This is at Kipling. We will never know how many lives that hospital will save. I repeat that it is one of the twenty-four new hospitals that had been built before June of last year. Of course, we are out of the minister's grants. We were too smart; we went too fast, so we get nothing from those grants. That is one of the penalties of leading in the field of health. Those provinces which have not yet started to build hospitals will now come in and receive grants, but we are glad they are doing that. I do not begrudge any hospital aid which may be given, even though we built our own without it.
I repeat, this is the sort of reasonable, sensible thing that sensible people should do, to supply the facilities where skilled people can reach the greatest possible number of patients. The young doctor, whom we have been fortunate enough to get, is a well trained young surgeon who took his post-graduate work in Scotland. He came to look over our proposition, just to make a call, and he has been there ever since. He was so delighted with our hospital, he just stayed.
This is the best protection that mothers and children can have. It is the best protection that families can have. It is the most democratic set-up you could have because the hospital is run by a board that is elected through the rural municipal and village councils which participate in the hospital district. This is a health centre, Mr. Speaker, and this is a unit which the people voted to join. They took a vote in their municipalities. They voted to come in themselves. They decided to do this, they support it, and they administer it through the board that is elected year by year.
What could be more democratic, what could be more useful, what could be more helpful than to cover our land with small hospitals available to rural people, and in these hospitals install the equipment and the facilities that will attract ambitious well-trained young medical men, and well-trained young nurses who wish to do their best in their profession.

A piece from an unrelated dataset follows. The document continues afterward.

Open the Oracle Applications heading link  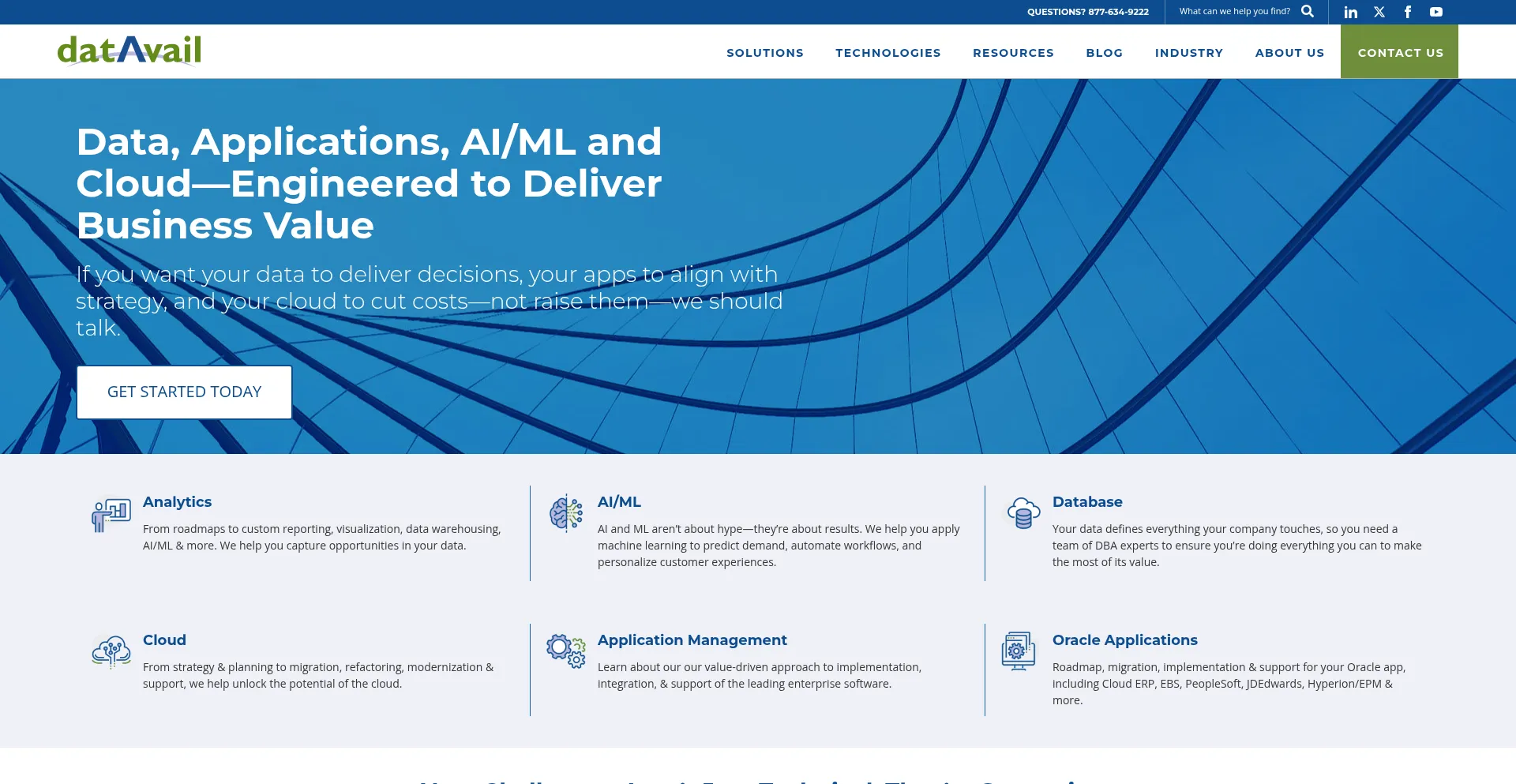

Coming back to insurance, I want to exhibit again this card which gives all the people of our province medical services for 365 days a year in the province, and gives us medical care up to $6 per day for sixty days anywhere in North America. I submit this evidence for the benefit of any hon. friend who is still afraid of health insurance.
In closing I want to say that yesterday I had the privilege of reading a report on the world health organization, one of the latest agencies to be established under the United Nations. I was pleased to see that, in the
National Health Insurance formation of the charter and the plans for world health, Canada, to quote the booklet, played a stellar role. I think it is a splendid thing that we have men who can go from Canada to lead the world back to health, but I think it is regrettable if we do not lead within Canada, and if we stop short of overall protection of our own people. We are not limited by lack of resources. We are not a poor, decimated, battle-ridden country such as Great Britain, Germany, or other countries of Europe today. We are much richer because of the war.
When people talk about what it has cost us to help Great Britain I think we should at least have the decency to admit how much it has helped us too. It gave us new industrial plants; it gave us new agricultural development; it gave us all kinds of new equipment to use to add to our potential and actual wealth. It gave us industrial knowhow that we would never have had if we had not been forced to develop it under the impetus of war. Therefore it is not financial resources that are stopping us. It is not lack of money, it is not lack of example, and I hope that it is not lack of vision. I hope that whatever the lack is we will remove it very soon and establish in every province of Canada these life-saving agencies that mean so much to the people of our country.